REQUIRED WORK:
- A) Do the following statements agree with the Von Neumann discussion? Answer yes or no for each, and quote the words from the discussion that decide it. (i) Von Neumann died relatively early. (ii) Von Neumann and his colleagues went from pure theory to nuclear weapons in under five years. (iii) One reply grants that such a simulation could be built within the next ten years.
- B) Carry on the Von Neumann discussion from its final sentence.

The thought experiment that makes it palatable to me is this:
John Von Neumann might be the smartest human who has ever lived. At least that we have good records of. So call him peak human cognitive capacity.
That man, by coordinating with other extremely smart but not quite as smart humans, fully revolutionized multiple fields, and he died relatively early so we don't even know what he might have output over the rest of his life.
We should, in principle, be able to build a simulated Von Neumann that is ~as smart as he was.
Then we should be able to copy that cognitive model.
We should be able to run a bunch of these copies in parallel and have them work together.
With enough hardware... we should be able to speed up these copies arbitrarily.
We could ask these copies (if they don't ask it themselves) how to improve their own speed and efficiency.
With Von Neumann and Co. we were able to move from pure theory to actual nuclear weapons in <10 years. with 10,000 Von Neumanns running at, say, double speed, what could they do in 5 years?
(Yes, I'm handwaving technical details).
In that respect, I consider Von Neumann's existence as evidence of superintelligence being possible. Unless there's something completely ineffable about human cognition that we, as humans, can't ever capture it.
This is basically assuming the conclusion though. Even granting this for the sake of argument, it doesn't mean that we'll be able to build such a simulation in the next 10 years rather than in ten thousand.
My counter is that you're implicitly making a special pleading for how human brains work that is unlikely to be true.
I assume creating a Von Neumann-level intelligence is possible because a Von Neumann level intelligence existed. It has been created, so it could be done again. And repeated.

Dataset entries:
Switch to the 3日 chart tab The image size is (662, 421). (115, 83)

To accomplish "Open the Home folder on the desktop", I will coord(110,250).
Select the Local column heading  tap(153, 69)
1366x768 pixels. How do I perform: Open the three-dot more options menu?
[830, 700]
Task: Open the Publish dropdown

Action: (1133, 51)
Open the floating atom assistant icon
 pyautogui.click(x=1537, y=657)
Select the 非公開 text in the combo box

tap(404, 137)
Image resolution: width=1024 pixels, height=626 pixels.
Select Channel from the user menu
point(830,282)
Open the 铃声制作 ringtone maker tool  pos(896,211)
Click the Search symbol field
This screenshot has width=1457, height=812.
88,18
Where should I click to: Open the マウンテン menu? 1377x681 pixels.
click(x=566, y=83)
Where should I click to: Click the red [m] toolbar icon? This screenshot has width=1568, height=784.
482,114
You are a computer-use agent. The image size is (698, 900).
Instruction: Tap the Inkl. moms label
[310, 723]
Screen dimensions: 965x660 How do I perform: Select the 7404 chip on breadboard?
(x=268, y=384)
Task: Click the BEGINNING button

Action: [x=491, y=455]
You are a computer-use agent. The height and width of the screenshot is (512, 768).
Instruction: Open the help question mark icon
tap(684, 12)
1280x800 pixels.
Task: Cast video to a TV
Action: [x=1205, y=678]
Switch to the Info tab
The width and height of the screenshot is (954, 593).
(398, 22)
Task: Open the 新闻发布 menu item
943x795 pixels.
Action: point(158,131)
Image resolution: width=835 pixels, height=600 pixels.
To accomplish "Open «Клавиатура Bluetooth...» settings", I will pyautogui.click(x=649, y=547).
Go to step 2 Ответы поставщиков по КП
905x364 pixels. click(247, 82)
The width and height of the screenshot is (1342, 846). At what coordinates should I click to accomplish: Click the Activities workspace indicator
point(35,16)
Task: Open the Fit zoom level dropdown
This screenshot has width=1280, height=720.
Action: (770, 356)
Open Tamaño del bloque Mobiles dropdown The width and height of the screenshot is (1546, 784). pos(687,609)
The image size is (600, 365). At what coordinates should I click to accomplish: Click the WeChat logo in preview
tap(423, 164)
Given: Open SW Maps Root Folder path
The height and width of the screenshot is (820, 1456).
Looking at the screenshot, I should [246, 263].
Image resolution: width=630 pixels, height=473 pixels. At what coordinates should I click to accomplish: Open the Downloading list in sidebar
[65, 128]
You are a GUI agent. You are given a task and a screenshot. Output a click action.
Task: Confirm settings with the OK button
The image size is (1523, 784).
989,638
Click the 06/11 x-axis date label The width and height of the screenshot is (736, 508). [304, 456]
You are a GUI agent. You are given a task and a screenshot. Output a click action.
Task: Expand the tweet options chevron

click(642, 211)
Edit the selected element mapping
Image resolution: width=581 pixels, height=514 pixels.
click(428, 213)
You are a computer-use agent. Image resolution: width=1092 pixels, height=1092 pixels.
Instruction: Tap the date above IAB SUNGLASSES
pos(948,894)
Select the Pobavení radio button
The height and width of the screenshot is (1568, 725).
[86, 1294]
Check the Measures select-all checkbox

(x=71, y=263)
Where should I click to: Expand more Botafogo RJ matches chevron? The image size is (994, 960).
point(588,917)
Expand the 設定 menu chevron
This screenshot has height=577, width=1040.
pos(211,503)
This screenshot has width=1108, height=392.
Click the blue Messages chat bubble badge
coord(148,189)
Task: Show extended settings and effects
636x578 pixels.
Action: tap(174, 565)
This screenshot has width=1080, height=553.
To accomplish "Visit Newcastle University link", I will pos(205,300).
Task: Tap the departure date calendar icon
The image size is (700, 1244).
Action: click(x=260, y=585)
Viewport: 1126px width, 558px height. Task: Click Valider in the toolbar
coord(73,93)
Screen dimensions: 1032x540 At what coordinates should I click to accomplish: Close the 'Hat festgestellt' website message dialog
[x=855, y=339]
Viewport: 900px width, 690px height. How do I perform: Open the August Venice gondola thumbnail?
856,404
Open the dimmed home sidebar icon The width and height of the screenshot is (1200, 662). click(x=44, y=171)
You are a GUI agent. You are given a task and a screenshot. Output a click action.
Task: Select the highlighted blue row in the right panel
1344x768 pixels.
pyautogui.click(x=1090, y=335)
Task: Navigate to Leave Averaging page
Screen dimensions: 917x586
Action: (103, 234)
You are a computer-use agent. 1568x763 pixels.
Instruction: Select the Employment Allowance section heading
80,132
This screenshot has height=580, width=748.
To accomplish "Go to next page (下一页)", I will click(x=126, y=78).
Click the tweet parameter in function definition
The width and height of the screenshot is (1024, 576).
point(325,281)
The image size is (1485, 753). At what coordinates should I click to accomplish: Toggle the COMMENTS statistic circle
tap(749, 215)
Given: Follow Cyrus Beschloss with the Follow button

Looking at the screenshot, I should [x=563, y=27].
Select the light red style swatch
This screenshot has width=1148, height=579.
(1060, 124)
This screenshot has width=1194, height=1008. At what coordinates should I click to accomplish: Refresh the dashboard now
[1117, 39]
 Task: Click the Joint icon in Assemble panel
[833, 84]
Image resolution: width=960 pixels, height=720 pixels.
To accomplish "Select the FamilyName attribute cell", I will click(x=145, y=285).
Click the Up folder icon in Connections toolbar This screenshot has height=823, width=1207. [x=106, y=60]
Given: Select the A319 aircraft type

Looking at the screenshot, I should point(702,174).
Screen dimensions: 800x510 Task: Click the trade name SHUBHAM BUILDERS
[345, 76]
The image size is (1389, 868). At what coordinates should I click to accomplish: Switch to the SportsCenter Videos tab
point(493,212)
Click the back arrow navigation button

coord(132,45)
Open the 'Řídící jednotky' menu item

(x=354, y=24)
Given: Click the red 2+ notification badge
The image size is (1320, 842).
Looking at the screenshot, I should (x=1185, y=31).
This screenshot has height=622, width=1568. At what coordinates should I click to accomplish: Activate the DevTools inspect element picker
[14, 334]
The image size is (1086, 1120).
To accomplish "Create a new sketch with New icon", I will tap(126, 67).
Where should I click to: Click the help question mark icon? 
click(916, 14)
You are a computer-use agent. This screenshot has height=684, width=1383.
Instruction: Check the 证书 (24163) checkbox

ANSWERS FOR THIS EXERCISE:
- A)
(i) Yes: "he died relatively early so we don't even know what he might have output over the rest of his life"
(ii) No: "we were able to move from pure theory to actual nuclear weapons in <10 years"
(iii) No: "it doesn't mean that we'll be able to build such a simulation in the next 10 years rather than in ten thousand"

- B)
I'm not saying we clone Von Neumann, scan his brain and build an electronic copy of it. I'm saying even if we can only build a computer program that is approximately as smart as the smartest human ever... the mere fact that we can then copy that program and run it in parallel should result in technological improvement on par with the Manhattan project.
There is NO limiting principle I'm aware of that makes it impossible to build an electronic brain that meets those criteria. Even if we stumble into it rather than intentionally build it, eventually our millions of monkeys slamming away at keyboards can stumble into a viable method.
Evolution was able to stumble into building Von Neumann, after all.
So what I'd ask you, as a full counter to my arguments, what upper limit or barrier is going to appear BEFORE we get to the point we've built something smarter than our whole species?
You are still assuming the conclusion. We have not built a computer program that is as capable as even a sub-median human in all domains, as far as I can tell, unless there is a program that can tie a shoelace and correctly tell me if I should drive to the car wash.
I don't mean this as a gotcha. LLMs are prone to certain cognitive biases that humans are not, and vice versa, and they are highly useful in many fields. But it's clear that the capabilities frontier is not uniform, far from it.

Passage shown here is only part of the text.